(EXCERPTED RECORDS)

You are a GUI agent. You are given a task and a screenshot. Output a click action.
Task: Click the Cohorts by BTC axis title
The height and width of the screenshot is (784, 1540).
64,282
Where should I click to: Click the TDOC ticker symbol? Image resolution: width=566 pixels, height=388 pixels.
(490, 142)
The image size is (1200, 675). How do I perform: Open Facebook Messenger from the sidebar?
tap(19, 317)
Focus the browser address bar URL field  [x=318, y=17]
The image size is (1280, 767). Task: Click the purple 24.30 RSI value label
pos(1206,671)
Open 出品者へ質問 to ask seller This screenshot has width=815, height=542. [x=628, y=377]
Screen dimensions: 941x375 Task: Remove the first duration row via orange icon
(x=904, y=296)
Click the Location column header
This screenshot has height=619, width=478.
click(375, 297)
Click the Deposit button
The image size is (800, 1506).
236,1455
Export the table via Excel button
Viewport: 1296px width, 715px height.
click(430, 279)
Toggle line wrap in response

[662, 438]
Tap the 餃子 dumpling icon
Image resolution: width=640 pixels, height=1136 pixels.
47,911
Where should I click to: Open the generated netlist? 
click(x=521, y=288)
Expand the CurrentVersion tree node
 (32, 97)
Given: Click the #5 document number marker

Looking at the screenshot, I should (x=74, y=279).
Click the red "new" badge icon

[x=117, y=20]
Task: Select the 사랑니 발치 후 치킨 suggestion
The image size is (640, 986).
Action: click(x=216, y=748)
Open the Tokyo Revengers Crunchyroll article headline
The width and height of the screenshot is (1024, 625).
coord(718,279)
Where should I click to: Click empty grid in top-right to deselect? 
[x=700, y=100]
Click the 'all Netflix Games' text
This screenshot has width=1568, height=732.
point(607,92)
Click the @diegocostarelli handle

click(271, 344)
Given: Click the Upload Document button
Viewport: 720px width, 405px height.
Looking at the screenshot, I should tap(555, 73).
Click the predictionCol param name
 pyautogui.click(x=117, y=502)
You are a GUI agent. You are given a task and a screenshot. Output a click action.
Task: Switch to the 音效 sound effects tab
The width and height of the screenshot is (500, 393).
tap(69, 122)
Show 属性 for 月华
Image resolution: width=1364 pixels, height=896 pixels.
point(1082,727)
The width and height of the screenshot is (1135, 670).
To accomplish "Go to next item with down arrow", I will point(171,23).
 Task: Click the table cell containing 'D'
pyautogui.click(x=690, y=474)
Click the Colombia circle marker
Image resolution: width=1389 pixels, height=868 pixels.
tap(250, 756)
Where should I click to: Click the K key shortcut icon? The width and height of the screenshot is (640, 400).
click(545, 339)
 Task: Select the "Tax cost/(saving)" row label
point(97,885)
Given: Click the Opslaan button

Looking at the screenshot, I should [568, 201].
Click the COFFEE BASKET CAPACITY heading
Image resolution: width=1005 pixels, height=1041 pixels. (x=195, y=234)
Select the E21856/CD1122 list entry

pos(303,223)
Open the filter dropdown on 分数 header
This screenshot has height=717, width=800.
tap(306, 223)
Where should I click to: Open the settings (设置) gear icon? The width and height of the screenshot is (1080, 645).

(End EXCERPTED RECORDS)

ABOUT THIS TASK =>
In your answer, reproduce every entry exactly as it was written.

RESULT OF THE TASK =>
You are a GUI agent. You are given a task and a screenshot. Output a click action.
Task: Click the Cohorts by BTC axis title
The height and width of the screenshot is (784, 1540).
64,282
Where should I click to: Click the TDOC ticker symbol? Image resolution: width=566 pixels, height=388 pixels.
(490, 142)
The image size is (1200, 675). How do I perform: Open Facebook Messenger from the sidebar?
tap(19, 317)
Focus the browser address bar URL field  [x=318, y=17]
The image size is (1280, 767). Task: Click the purple 24.30 RSI value label
pos(1206,671)
Open 出品者へ質問 to ask seller This screenshot has width=815, height=542. [x=628, y=377]
Screen dimensions: 941x375 Task: Remove the first duration row via orange icon
(x=904, y=296)
Click the Location column header
This screenshot has height=619, width=478.
click(375, 297)
Click the Deposit button
The image size is (800, 1506).
236,1455
Export the table via Excel button
Viewport: 1296px width, 715px height.
click(430, 279)
Toggle line wrap in response

[662, 438]
Tap the 餃子 dumpling icon
Image resolution: width=640 pixels, height=1136 pixels.
47,911
Where should I click to: Open the generated netlist? 
click(x=521, y=288)
Expand the CurrentVersion tree node
 (32, 97)
Given: Click the #5 document number marker

Looking at the screenshot, I should (x=74, y=279).
Click the red "new" badge icon

[x=117, y=20]
Task: Select the 사랑니 발치 후 치킨 suggestion
The image size is (640, 986).
Action: click(x=216, y=748)
Open the Tokyo Revengers Crunchyroll article headline
The width and height of the screenshot is (1024, 625).
coord(718,279)
Where should I click to: Click empty grid in top-right to deselect? 
[x=700, y=100]
Click the 'all Netflix Games' text
This screenshot has width=1568, height=732.
point(607,92)
Click the @diegocostarelli handle

click(271, 344)
Given: Click the Upload Document button
Viewport: 720px width, 405px height.
Looking at the screenshot, I should tap(555, 73).
Click the predictionCol param name
 pyautogui.click(x=117, y=502)
You are a GUI agent. You are given a task and a screenshot. Output a click action.
Task: Switch to the 音效 sound effects tab
The width and height of the screenshot is (500, 393).
tap(69, 122)
Show 属性 for 月华
Image resolution: width=1364 pixels, height=896 pixels.
point(1082,727)
The width and height of the screenshot is (1135, 670).
To accomplish "Go to next item with down arrow", I will point(171,23).
 Task: Click the table cell containing 'D'
pyautogui.click(x=690, y=474)
Click the Colombia circle marker
Image resolution: width=1389 pixels, height=868 pixels.
tap(250, 756)
Where should I click to: Click the K key shortcut icon? The width and height of the screenshot is (640, 400).
click(545, 339)
 Task: Select the "Tax cost/(saving)" row label
point(97,885)
Given: Click the Opslaan button

Looking at the screenshot, I should [568, 201].
Click the COFFEE BASKET CAPACITY heading
Image resolution: width=1005 pixels, height=1041 pixels. (x=195, y=234)
Select the E21856/CD1122 list entry

pos(303,223)
Open the filter dropdown on 分数 header
This screenshot has height=717, width=800.
tap(306, 223)
Where should I click to: Open the settings (设置) gear icon? The width and height of the screenshot is (1080, 645).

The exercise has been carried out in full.